#### MATERIAL PROVIDED
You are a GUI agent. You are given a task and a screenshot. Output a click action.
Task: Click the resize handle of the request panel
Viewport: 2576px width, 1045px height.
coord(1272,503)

--

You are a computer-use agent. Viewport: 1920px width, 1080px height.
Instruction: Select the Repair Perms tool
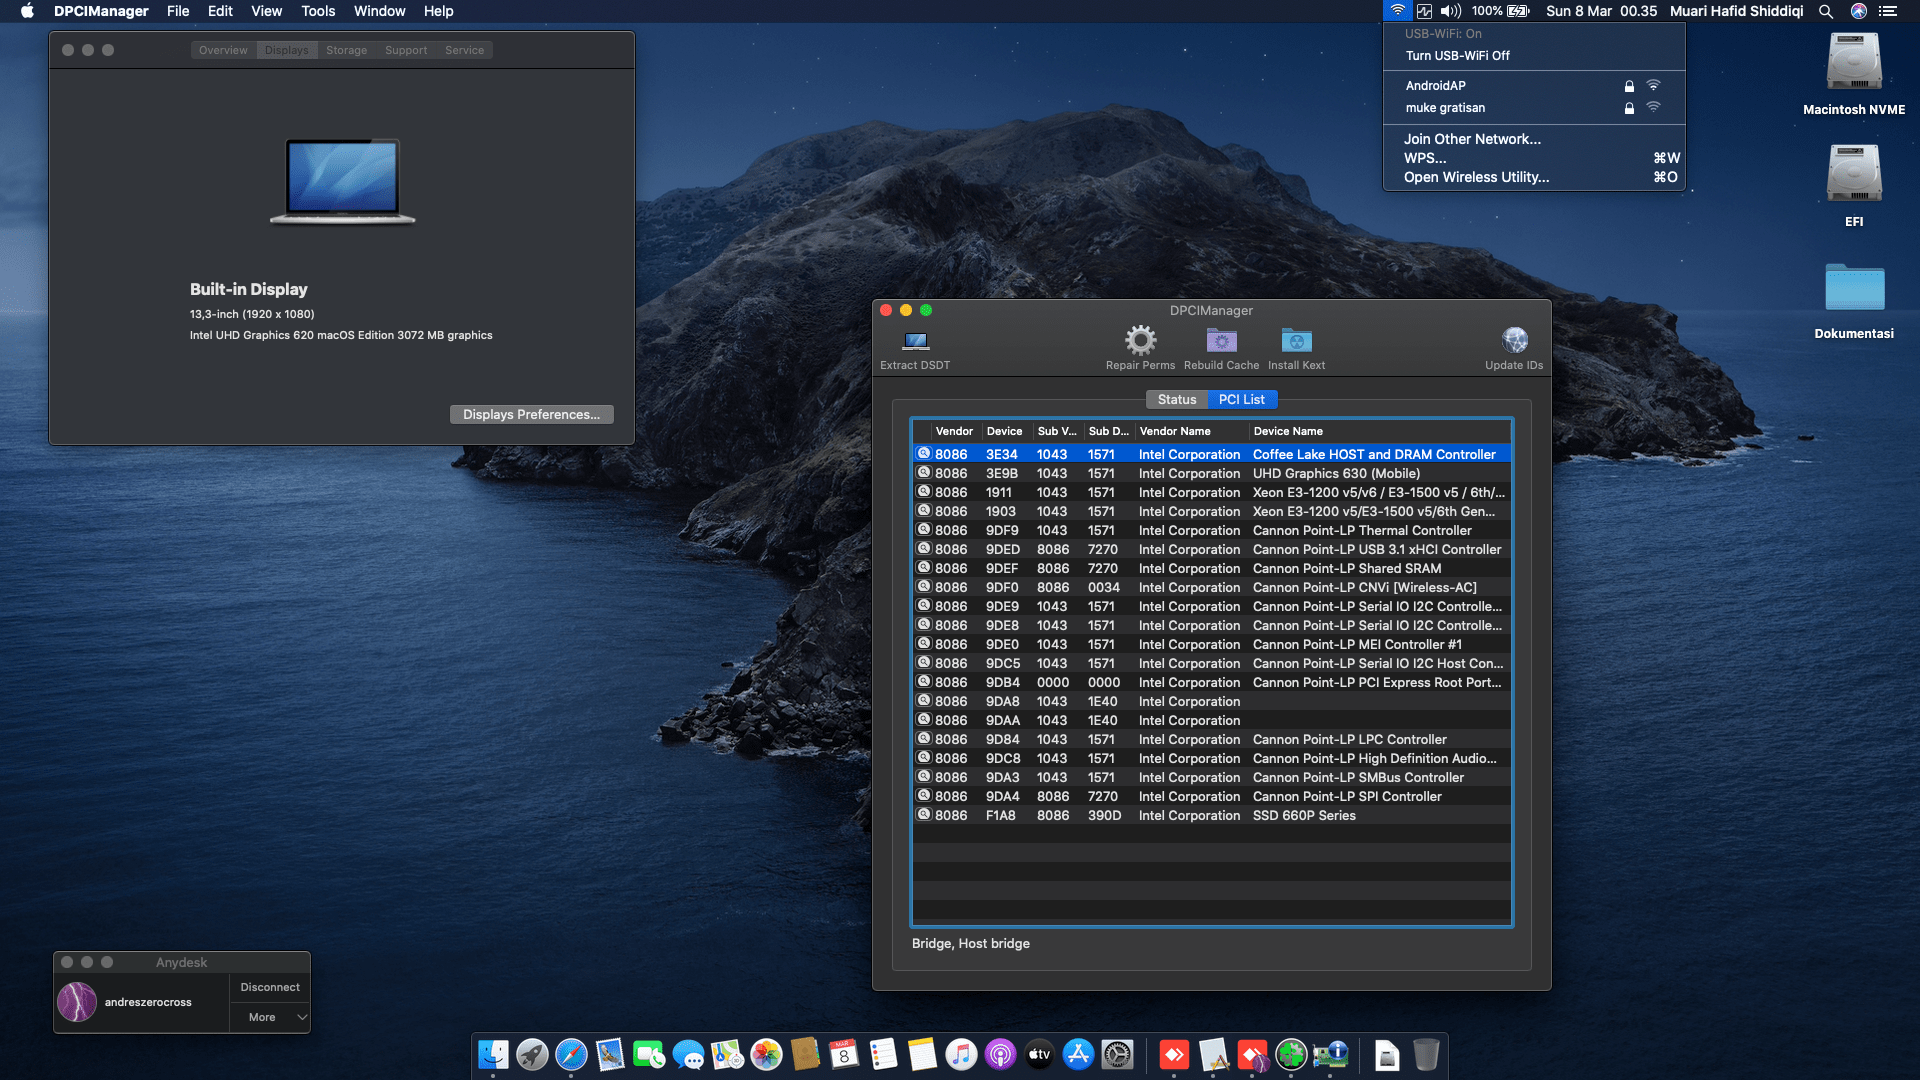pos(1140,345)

--

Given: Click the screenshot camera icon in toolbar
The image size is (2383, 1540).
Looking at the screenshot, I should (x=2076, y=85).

#### WHAT YOU ARE ASKED TO DO
From the material above, copy each line that includes the word "agent".

#### RESPONSE BOX
You are a GUI agent. You are given a task and a screenshot. Output a click action.
You are a computer-use agent. Viewport: 1920px width, 1080px height.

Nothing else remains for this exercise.